5. Ciberseguridad y nuevas amenazas. En un mundo digitalizado, la infraestructura crítica —energía, finanzas, comunicaciones— está expuesta a ataques. Protocolos comunes de prevención, intercambio de expertos y normas en el uso de inteligencia artificial son urgentes.
6. Fortalecimiento institucional. La cooperación debe incluir capacitación a policías, fiscales y jueces, pero siempre bajo un principio de respeto a la soberanía mexicana. Mecanismos de transparencia y rendición de cuentas son clave para evitar la corrupción y la injerencia indebida.
7. Desarrollo regional y seguridad. Sin desarrollo no hay seguridad. Invertir en comunidades golpeadas por el crimen organizado, modernizar aduanas y puertos, y apostar por energías limpias son medidas que reducen la violencia de raíz.
La gran lección de la historia es clara: cada vez que México ha negociado con Estados Unidos desde la debilidad, ha perdido territorio, dignidad o autonomía. La presidenta Sheinbaum debe evitar que este nuevo acuerdo repita la fórmula de sumisión disfrazada de cooperación.
Un pacto integral de seguridad es necesario, pero debe construirse desde la igualdad, no desde la imposición. México tiene que presentarse a la mesa con propuestas propias, con instituciones limpias de corrupción y con una estrategia que combine seguridad y desarrollo. De lo contrario, la pistola seguirá sobre la mesa, apuntando siempre en la misma dirección: hacia México.

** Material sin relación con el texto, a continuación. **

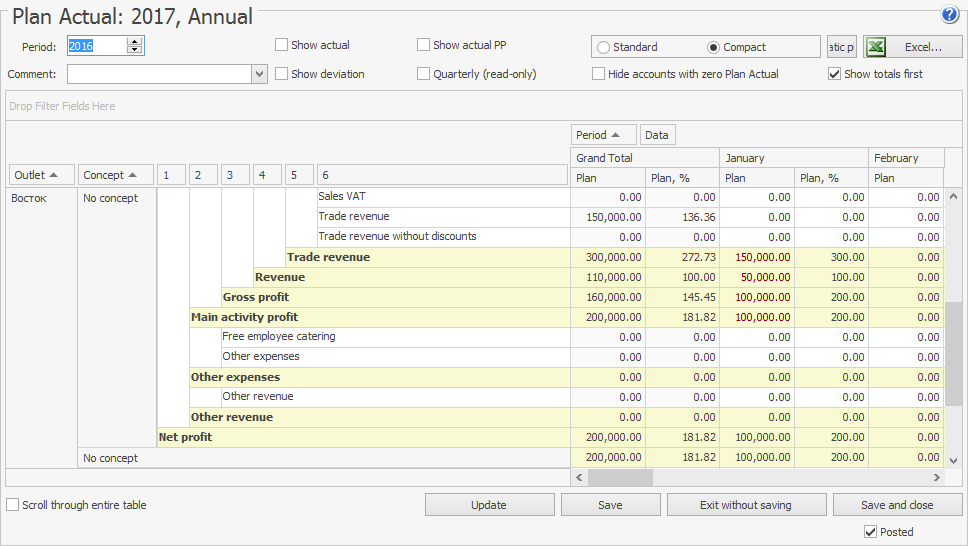
Task: Click Exit without saving
Action: (746, 505)
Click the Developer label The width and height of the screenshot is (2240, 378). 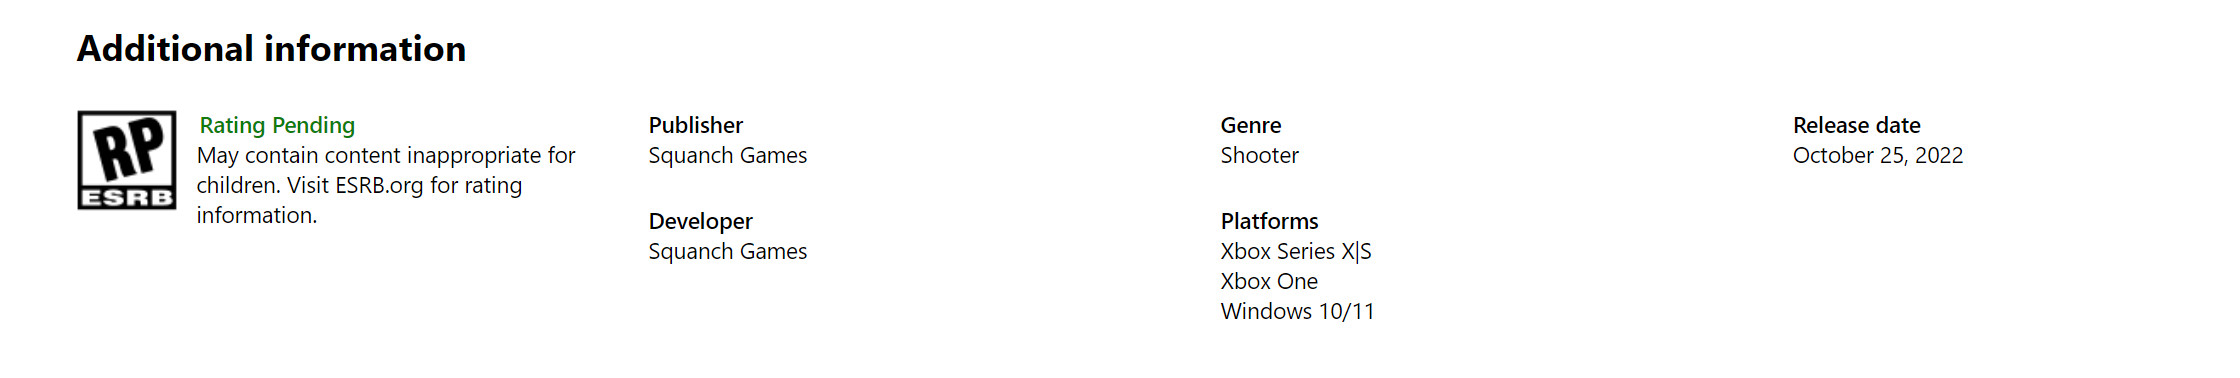pos(700,221)
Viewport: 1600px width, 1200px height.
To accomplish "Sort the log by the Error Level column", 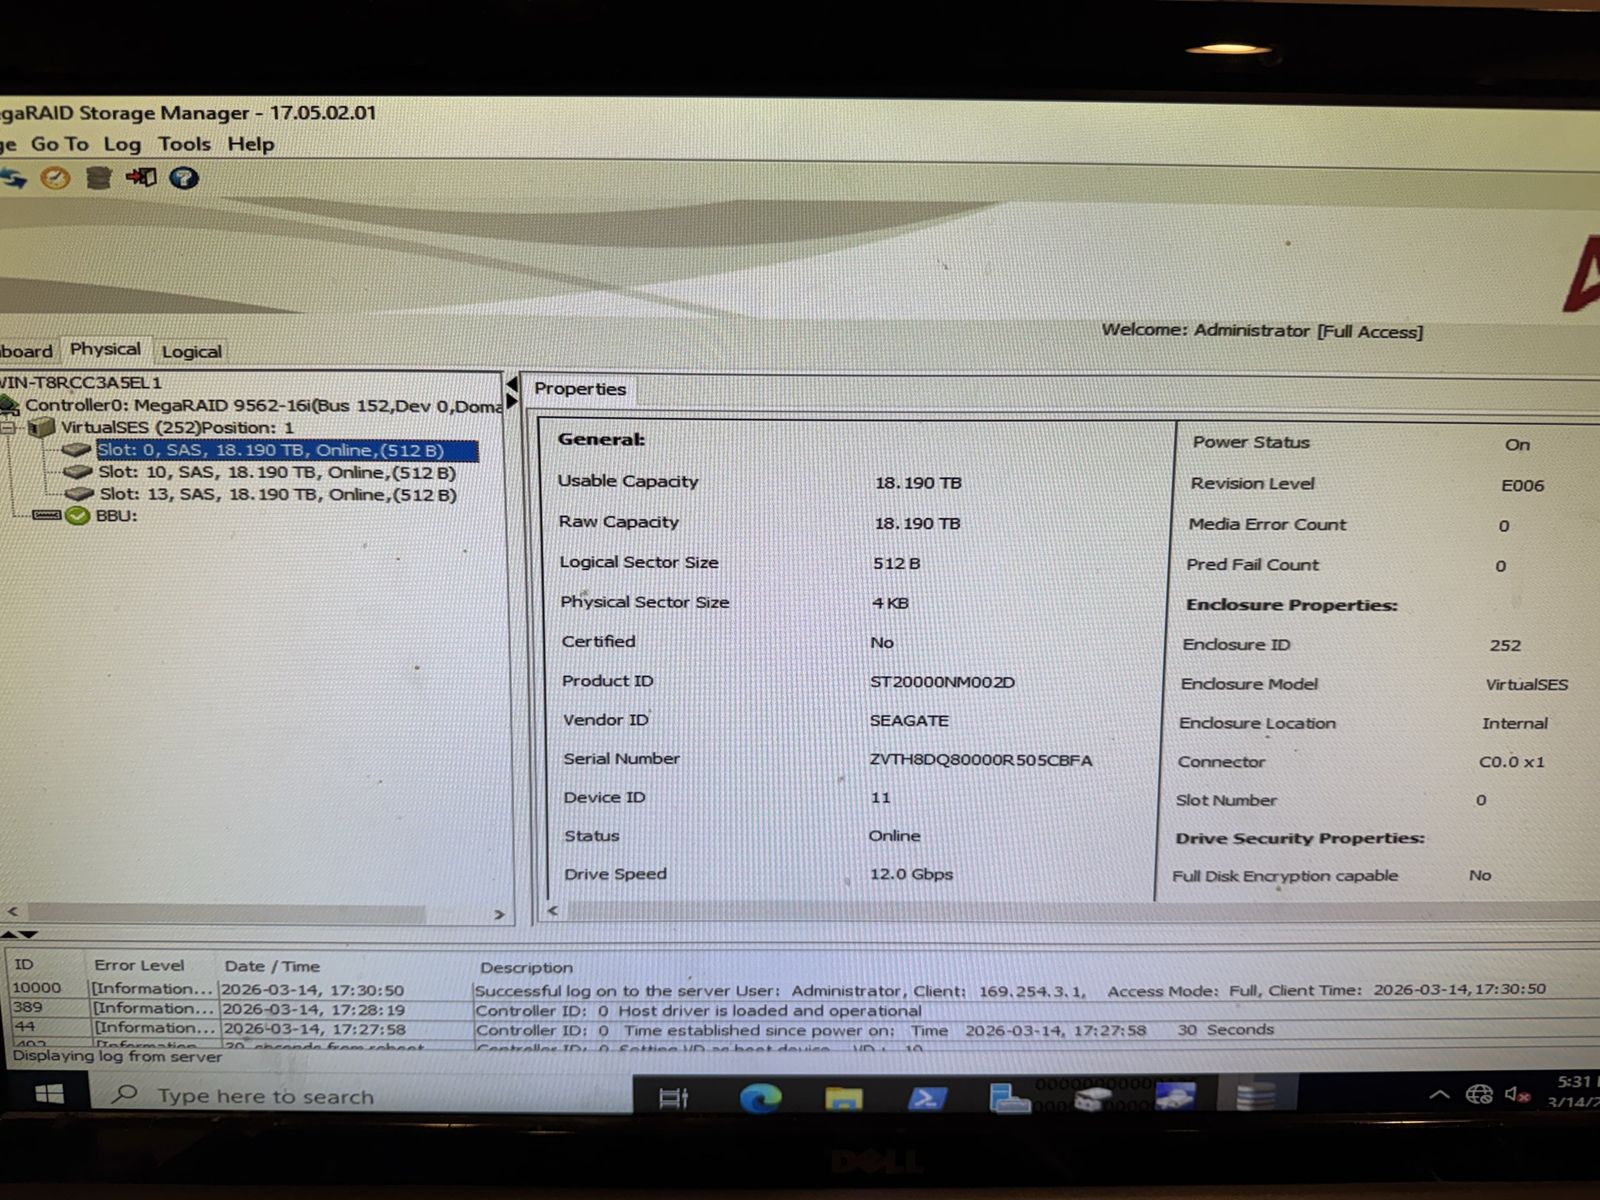I will 139,965.
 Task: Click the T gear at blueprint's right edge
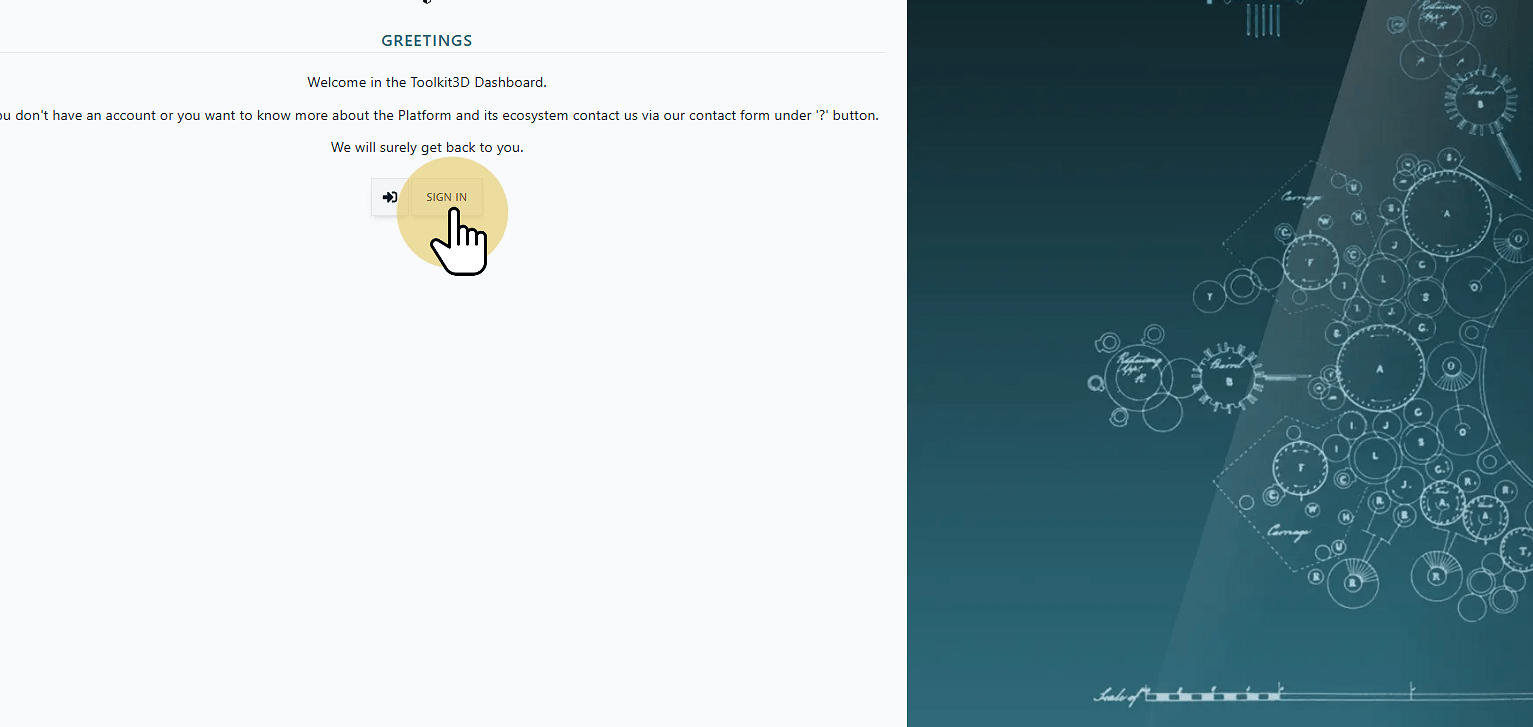click(1518, 549)
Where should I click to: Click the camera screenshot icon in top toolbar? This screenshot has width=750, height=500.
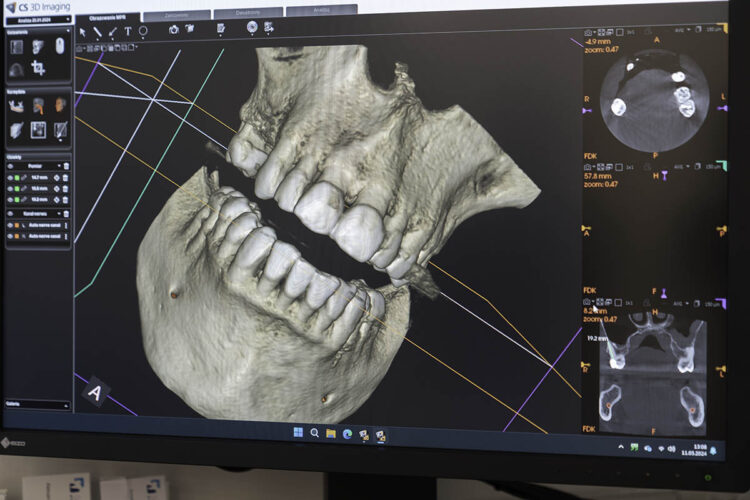(173, 29)
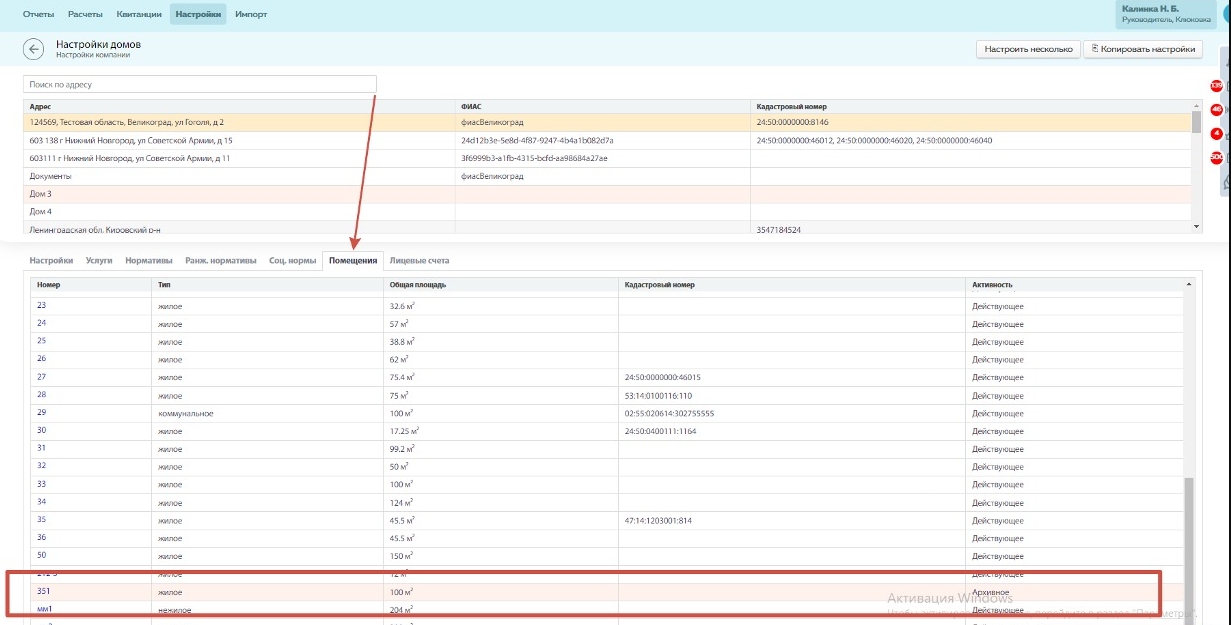The height and width of the screenshot is (625, 1231).
Task: Open archived room 351 link
Action: pos(44,592)
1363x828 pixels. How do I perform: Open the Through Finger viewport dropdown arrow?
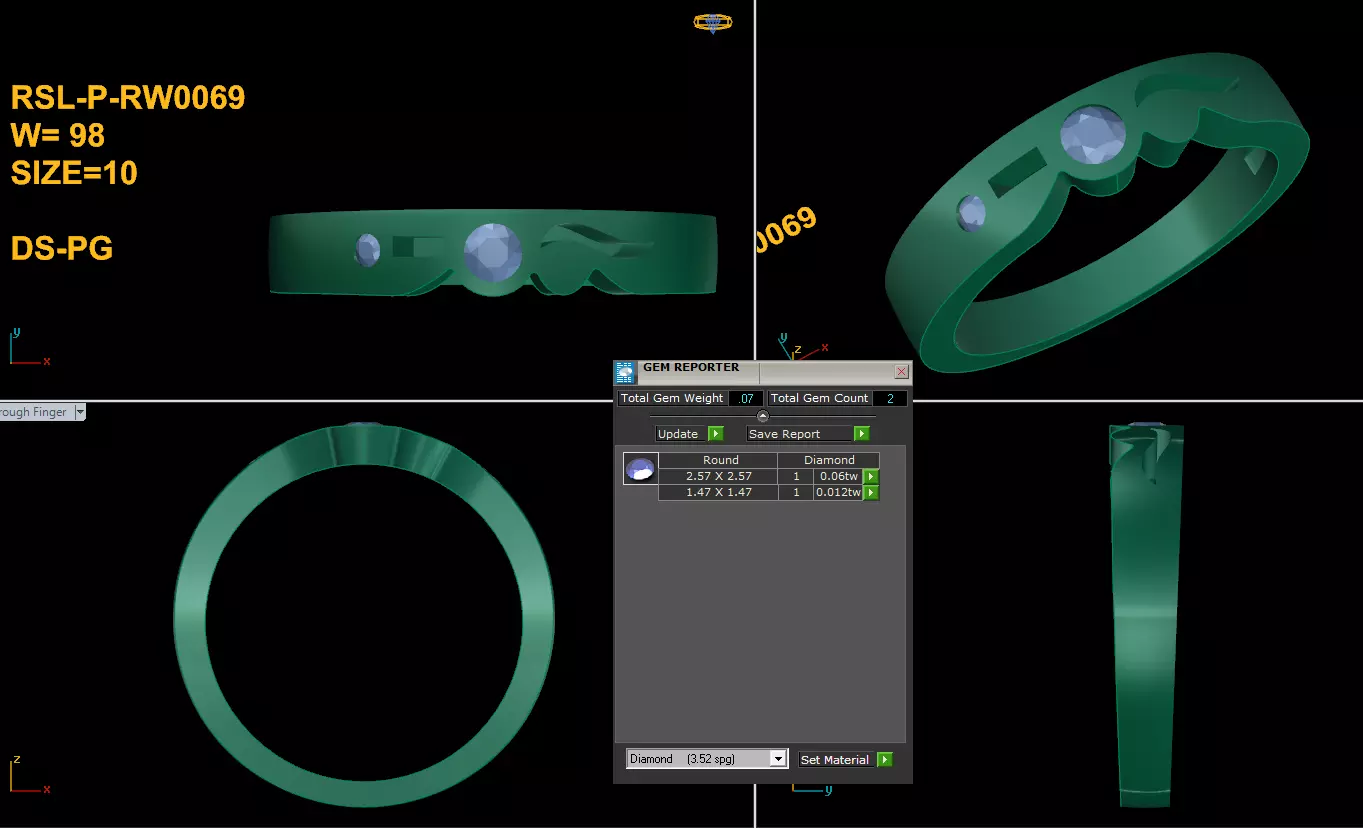79,412
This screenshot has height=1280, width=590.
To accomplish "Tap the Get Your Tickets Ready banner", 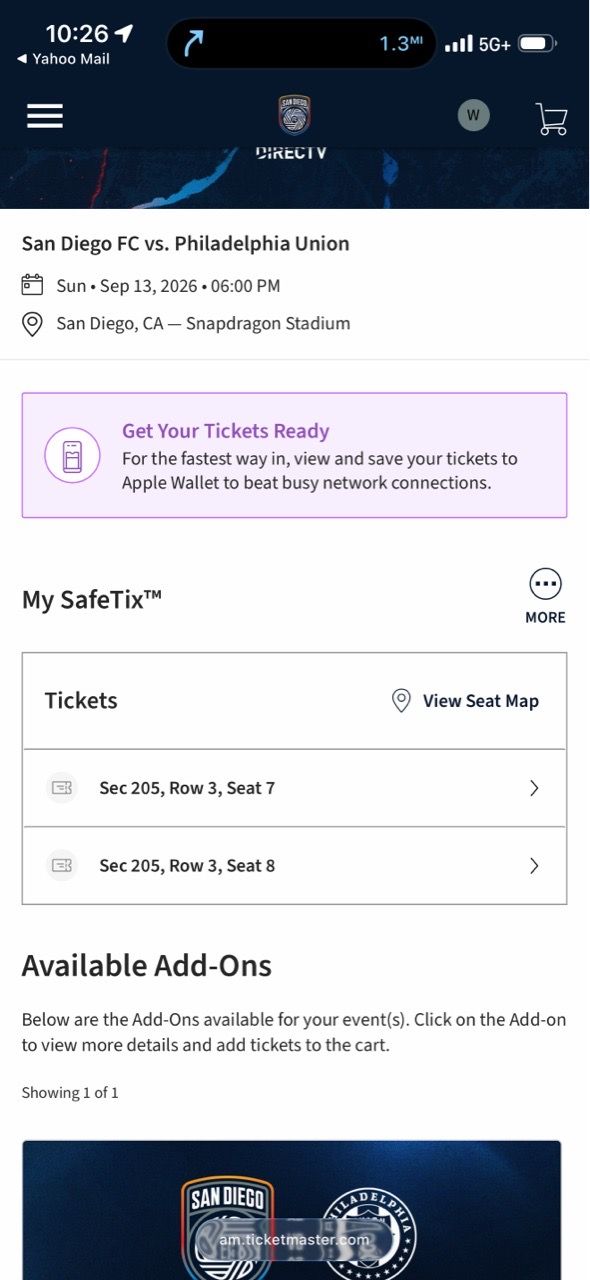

El anuncio de un acuerdo de seguridad entre México y Estados Unidos bajo el gobierno de Claudia Sheinbaum es una oportunidad histórica para redefinir la relación bilateral. Pero esa oportunidad solo se concretará si México logra romper con la inercia de dependencia y corrupción que lo ha colocado en posición de debilidad.
Un acuerdo de seguridad no puede ser un cheque en blanco para Washington, ni un discurso vacío de soberanía en México. Debe ser un pacto integral, equilibrado y transparente, que atienda tanto las amenazas inmediatas como las causas estructurales de la violencia y la migración.
La historia ya nos mostró las consecuencias de negociar con la pistola sobre la mesa. Hoy toca a México decidir si escribe un nuevo capítulo de dignidad o repite, una vez más, la historia de la subordinación. Eso pienso yo, usted qué opina. La política es de bronce.